6. Il ressort de l’instruction que le requérant, qui soutient être entré en France en 2006, à l’âge de trente-trois ans, a été condamné au total à 28 mois d’emprisonnement et à 1 000 euros d’amende, notamment pour des faits de vol avec violence n’ayant pas entraîné d’incapacité totale de travail, abus de confiance, conduite sans assurance, conduite en état d’alcoolémie et acquisition, détention et consommation de stupéfiants. S’il se prévaut sur le territoire français de la présence de ses cinq enfants de nationalité française, M. B ne démontre toutefois ni l’intensité des liens qu’il entretiendrait avec eux ni contribuer à leur éducation et à leur entretien. Dans ces conditions, la décision du préfet de Haute-Loire n’est entachée ni d’une méconnaissance des stipulations de l’article 8 de la convention européenne de sauvegarde des droits de l’homme et des libertés fondamentales et de l’article 3 de la convention internationale relative aux droits de l’enfant, ni d’une erreur manifeste d’appréciation eu égard à ces stipulations.

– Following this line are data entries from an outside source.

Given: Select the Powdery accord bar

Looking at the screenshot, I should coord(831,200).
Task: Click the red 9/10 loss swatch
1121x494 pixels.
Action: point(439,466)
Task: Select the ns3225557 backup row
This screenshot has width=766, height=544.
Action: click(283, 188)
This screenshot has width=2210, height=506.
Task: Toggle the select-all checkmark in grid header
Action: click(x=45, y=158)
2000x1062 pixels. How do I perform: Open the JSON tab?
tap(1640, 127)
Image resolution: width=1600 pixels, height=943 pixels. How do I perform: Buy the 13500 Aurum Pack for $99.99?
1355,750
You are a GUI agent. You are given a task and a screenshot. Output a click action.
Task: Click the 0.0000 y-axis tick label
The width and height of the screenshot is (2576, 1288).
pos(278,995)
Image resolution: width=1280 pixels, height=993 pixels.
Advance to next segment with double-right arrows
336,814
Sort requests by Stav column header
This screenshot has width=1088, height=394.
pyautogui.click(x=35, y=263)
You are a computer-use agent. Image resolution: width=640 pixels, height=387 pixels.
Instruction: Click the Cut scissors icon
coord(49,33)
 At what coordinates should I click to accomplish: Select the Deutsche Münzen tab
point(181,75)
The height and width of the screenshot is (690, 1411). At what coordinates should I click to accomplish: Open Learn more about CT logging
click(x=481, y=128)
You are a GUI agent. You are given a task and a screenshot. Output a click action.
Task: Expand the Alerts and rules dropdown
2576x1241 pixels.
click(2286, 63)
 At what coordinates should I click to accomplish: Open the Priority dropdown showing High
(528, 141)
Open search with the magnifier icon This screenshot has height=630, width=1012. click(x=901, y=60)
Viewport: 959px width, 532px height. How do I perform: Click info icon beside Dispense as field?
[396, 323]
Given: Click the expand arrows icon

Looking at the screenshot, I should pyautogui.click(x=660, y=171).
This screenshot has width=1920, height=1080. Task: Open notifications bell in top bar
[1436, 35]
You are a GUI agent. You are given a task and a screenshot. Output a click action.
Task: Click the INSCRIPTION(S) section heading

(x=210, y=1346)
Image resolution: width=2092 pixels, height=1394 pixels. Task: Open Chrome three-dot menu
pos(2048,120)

Par suite, ces moyens doivent être écartés.
Sur la décision portant interdiction de retour sur le territoire français :
7. Pour les mêmes motifs que ceux exposés au point 6, le requérant n’est pas fondé à soutenir que la décision du préfet de Haute-Loire serait disproportionnée et injustifiée.
8. Il résulte de tout ce qui précède que M. B n’est pas fondé à demander l’annulation de l’arrêté du 23 septembre 2024 par lequel le préfet de la Haute-Loire l’a obligé à quitter le territoire français et l’a interdit de retour sur le territoire français pour une durée de trente-six mois. Par suite ses conclusions aux fins d’injonction ou tendant à ce qu’il soit fait application des dispositions de l’article L 761-1 du code de justice administrative, doivent être rejetées.
D E C I D E :
Article 1er : M. B est admis, à titre provisoire, au bénéfice de l’aide juridictionnelle.
Article 2 : La requête de M. B est rejetée.
Article 3 : Le présent jugement sera notifié à M. A B et au préfet de la Haute-Loire.
Délibéré après l’audience du 2 juin 2025, à laquelle siégeaient :
M. Ouardes, président,
M. Jauffret, premier conseiller,
M. Fraisseix, premier conseiller.
Rendu public par mise à disposition au greffe le 16 juin 2025.
Le président-rapporteur,
signé
P. Ouardes
L’assesseur le plus ancien,
signé
E. JauffretLe greffier,
signé
T. Rion
La République mande et ordonne au préfet de la Haute-Loire en ce qui le concerne et à tous commissaires de justice à ce requis en ce qui concerne les voies de droit commun contre les parties privées, de pourvoir à l’exécution de la présente décision.